TEXTO FUENTE:
◇ ◇ ◇ ◇ ◇ ◇ ◇
Cómo nos entreteníamos antes
Huérfana de series, una serie de clicks y giros del destino que ahora no vienen al caso me llevaron a empezar Sensación de vivir hace una semana. No la vi en su momento porque me pilló muy pequeña y cada vez que aparecían en la tele cambiaba aburrida, pero ahora ahí estoy, casi 30 años después de que se estrenara, devorando fascinada las historias de unos adolescentes ricos de los años 90.
Desde este 2019 tan consciente de todo me esperaba un desastre, algo similar a esos análisis de Friends que nos dicen ahora que la serie era lo peor. Y es lenta y es a ratos aburrida, pero con ese tono moralizante de las series americanas de antaño ya han hablado de TODO. Ya han hablado de racismo (aunque los protas son todos blancos), de consentimiento, de alcoholismo, de los peligros de conducir borracho, del sida, de cáncer, de los derechos laborales de los inmigrantes, de lo difícil de ser madre adolescente y de que el dinero no da la felicidad (y estoy en la primera temporada). Son mucho más woke que yo, que en realidad solo quiero que salga Dylan.
◇ ◇ ◇ ◇ ◇ ◇ ◇
Datos de anclaje de coordenadas en píxeles
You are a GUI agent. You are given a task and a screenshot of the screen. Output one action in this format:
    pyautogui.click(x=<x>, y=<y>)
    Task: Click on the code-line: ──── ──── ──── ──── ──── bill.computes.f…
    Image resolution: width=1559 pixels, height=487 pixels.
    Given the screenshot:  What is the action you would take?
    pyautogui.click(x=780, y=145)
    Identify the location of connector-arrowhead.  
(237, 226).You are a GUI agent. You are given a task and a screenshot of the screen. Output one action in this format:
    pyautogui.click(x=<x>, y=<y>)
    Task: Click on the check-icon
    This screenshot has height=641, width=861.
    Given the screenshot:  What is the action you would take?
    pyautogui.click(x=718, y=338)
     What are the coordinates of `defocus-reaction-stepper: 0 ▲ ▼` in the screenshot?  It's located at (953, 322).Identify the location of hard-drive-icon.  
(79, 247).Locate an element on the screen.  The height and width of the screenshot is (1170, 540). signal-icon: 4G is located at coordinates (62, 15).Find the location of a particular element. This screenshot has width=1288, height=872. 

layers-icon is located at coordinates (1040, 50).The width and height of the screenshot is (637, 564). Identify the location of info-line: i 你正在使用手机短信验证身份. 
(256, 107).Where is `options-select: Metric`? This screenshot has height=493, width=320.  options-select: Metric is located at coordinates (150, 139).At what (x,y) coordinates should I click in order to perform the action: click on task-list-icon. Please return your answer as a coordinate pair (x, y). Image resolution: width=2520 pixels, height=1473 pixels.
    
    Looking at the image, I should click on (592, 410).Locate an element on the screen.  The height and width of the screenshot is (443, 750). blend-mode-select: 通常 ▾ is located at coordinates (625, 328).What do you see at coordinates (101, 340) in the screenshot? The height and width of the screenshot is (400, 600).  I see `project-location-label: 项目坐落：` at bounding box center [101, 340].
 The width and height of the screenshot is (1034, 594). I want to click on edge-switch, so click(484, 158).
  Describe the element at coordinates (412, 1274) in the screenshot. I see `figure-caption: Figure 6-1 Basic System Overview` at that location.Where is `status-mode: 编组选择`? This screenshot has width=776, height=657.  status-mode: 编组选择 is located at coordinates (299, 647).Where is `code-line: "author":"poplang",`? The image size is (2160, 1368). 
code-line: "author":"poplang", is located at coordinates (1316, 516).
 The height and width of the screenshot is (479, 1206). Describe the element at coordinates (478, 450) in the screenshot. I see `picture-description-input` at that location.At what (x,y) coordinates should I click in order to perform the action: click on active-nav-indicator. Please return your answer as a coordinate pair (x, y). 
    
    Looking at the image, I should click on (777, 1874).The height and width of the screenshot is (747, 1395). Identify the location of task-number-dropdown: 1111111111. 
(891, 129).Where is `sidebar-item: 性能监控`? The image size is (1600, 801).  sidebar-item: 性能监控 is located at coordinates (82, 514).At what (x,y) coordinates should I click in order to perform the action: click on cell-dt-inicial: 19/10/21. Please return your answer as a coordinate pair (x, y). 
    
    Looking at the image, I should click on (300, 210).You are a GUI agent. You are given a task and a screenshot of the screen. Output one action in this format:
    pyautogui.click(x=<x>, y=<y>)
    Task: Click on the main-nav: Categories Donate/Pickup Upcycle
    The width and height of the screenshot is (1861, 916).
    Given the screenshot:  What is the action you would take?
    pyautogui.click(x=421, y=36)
◇ ◇ ◇ ◇ ◇ ◇ ◇
INSTRUCCIONES DE TRABAJO:
(a) Según la entrada sobre Sensación de vivir, ¿en qué temporada de la serie va quien la escribe?
(b) Copia literalmente el fragmento de la entrada sobre Sensación de vivir que va de "Cómo nos entreteníamos" a "los años 90.".

LISTA DE SOLUCIONES:
(a) En la primera temporada.

(b)
Cómo nos entreteníamos antes
Huérfana de series, una serie de clicks y giros del destino que ahora no vienen al caso me llevaron a empezar Sensación de vivir hace una semana. No la vi en su momento porque me pilló muy pequeña y cada vez que aparecían en la tele cambiaba aburrida, pero ahora ahí estoy, casi 30 años después de que se estrenara, devorando fascinada las historias de unos adolescentes ricos de los años 90.